Problem to solve ->
Reproduce the items below word for word, beginning with the first line and continuing through the line that contains "nav-tab: HOME is", with both of those lines included.

Data records ->
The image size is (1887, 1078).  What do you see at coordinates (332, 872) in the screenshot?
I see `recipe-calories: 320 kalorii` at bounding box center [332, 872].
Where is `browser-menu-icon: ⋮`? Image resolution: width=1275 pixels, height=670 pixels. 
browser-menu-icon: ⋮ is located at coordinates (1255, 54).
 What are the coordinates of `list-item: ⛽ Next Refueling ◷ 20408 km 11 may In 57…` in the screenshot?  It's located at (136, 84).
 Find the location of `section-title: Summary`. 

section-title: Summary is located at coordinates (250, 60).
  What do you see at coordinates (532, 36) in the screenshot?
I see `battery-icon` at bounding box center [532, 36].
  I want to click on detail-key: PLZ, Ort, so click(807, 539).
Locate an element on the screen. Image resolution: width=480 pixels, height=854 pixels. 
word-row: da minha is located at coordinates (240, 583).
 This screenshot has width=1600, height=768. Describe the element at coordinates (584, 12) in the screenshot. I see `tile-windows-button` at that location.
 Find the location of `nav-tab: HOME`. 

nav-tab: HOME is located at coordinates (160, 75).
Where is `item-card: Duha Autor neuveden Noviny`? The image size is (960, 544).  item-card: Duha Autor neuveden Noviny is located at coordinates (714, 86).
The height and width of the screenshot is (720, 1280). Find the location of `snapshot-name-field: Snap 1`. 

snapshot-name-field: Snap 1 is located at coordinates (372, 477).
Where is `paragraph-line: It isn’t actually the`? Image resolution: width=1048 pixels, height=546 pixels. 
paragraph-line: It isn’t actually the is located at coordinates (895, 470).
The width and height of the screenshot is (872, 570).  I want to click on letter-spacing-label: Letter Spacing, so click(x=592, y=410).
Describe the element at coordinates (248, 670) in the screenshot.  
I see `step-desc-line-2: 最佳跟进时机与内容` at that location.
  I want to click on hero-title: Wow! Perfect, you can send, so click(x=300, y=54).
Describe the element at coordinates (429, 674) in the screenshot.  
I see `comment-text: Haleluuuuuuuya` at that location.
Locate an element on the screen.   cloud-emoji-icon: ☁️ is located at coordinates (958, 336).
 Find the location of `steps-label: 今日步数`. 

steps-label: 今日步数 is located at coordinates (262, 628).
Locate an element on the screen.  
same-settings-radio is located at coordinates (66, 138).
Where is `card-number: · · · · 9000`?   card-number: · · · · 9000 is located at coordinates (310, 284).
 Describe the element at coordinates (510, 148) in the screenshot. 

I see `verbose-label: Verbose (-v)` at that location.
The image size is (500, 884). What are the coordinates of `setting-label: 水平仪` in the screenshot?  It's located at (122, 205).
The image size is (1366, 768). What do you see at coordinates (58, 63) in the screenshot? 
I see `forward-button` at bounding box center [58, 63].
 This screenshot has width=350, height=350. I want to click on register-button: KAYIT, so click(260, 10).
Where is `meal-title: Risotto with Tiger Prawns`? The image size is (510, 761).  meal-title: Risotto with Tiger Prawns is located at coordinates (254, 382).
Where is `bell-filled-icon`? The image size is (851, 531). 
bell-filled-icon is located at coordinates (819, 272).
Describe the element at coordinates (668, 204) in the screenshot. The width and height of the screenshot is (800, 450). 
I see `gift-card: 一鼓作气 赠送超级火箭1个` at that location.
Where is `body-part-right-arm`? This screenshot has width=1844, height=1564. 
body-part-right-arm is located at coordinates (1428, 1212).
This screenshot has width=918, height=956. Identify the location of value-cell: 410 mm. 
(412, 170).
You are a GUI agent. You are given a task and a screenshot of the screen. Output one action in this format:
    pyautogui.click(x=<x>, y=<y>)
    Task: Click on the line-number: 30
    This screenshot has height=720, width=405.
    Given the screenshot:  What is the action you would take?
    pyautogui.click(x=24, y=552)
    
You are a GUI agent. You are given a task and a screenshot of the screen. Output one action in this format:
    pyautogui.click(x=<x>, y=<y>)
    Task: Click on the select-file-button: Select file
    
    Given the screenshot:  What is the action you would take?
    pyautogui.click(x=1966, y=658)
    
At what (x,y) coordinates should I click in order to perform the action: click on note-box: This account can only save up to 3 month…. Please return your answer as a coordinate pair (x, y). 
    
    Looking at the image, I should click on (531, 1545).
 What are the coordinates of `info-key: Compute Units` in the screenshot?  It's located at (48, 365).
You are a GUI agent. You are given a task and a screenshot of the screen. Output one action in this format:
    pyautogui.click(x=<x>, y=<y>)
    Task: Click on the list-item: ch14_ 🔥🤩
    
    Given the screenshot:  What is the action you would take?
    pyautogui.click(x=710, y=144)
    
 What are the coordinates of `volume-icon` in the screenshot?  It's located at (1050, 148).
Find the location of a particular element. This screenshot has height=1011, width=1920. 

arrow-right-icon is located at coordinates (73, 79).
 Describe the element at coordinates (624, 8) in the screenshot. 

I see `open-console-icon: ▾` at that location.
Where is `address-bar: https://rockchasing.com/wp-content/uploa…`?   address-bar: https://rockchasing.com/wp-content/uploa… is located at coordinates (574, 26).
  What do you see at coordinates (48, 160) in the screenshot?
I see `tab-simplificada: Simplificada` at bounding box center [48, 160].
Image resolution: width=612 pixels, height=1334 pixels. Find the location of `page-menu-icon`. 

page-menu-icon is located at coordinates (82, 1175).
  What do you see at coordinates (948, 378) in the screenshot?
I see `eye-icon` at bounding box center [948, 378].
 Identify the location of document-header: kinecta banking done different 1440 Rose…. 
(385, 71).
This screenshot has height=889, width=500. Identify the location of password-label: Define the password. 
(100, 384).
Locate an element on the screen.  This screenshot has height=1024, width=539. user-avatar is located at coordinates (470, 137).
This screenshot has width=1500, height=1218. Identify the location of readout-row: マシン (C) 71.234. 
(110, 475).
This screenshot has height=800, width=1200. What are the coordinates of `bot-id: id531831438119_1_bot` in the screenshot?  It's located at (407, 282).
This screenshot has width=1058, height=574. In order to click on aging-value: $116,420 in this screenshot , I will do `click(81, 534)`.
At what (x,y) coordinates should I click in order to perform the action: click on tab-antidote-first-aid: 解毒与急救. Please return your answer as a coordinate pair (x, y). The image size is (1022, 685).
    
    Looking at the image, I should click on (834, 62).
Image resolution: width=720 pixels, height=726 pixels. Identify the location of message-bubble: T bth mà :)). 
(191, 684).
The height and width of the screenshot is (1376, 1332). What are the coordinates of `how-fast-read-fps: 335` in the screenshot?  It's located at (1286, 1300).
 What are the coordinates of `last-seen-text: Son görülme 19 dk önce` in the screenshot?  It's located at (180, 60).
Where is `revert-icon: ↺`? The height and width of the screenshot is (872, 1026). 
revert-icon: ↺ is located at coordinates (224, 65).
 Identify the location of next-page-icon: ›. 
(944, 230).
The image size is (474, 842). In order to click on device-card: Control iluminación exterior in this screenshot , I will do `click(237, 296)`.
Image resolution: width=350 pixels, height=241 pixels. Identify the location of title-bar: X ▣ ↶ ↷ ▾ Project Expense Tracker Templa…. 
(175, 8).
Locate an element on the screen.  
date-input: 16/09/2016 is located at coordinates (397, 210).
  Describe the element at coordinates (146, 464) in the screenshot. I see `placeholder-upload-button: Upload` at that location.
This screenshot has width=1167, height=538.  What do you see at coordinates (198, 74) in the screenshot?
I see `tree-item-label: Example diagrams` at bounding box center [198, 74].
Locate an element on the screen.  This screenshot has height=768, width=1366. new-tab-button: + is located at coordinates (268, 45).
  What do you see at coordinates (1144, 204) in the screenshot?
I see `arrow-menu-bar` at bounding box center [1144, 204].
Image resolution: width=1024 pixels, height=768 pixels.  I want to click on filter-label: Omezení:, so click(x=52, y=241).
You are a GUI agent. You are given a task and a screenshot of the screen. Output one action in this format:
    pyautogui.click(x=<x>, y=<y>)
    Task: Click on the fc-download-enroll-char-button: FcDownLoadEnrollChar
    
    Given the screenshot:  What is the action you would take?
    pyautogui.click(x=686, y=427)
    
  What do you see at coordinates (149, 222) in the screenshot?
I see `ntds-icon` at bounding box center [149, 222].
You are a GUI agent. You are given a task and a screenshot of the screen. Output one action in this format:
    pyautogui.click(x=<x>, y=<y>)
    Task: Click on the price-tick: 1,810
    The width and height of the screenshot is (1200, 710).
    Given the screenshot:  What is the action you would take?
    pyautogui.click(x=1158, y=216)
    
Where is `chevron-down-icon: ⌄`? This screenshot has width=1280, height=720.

Response area ->
The image size is (1887, 1078).  What do you see at coordinates (332, 872) in the screenshot?
I see `recipe-calories: 320 kalorii` at bounding box center [332, 872].
Where is `browser-menu-icon: ⋮`? Image resolution: width=1275 pixels, height=670 pixels. 
browser-menu-icon: ⋮ is located at coordinates (1255, 54).
 What are the coordinates of `list-item: ⛽ Next Refueling ◷ 20408 km 11 may In 57…` in the screenshot?  It's located at (136, 84).
 Find the location of `section-title: Summary`. 

section-title: Summary is located at coordinates (250, 60).
  What do you see at coordinates (532, 36) in the screenshot?
I see `battery-icon` at bounding box center [532, 36].
  I want to click on detail-key: PLZ, Ort, so click(807, 539).
Locate an element on the screen. Image resolution: width=480 pixels, height=854 pixels. 
word-row: da minha is located at coordinates (240, 583).
 This screenshot has width=1600, height=768. Describe the element at coordinates (584, 12) in the screenshot. I see `tile-windows-button` at that location.
 Find the location of `nav-tab: HOME`. 

nav-tab: HOME is located at coordinates (160, 75).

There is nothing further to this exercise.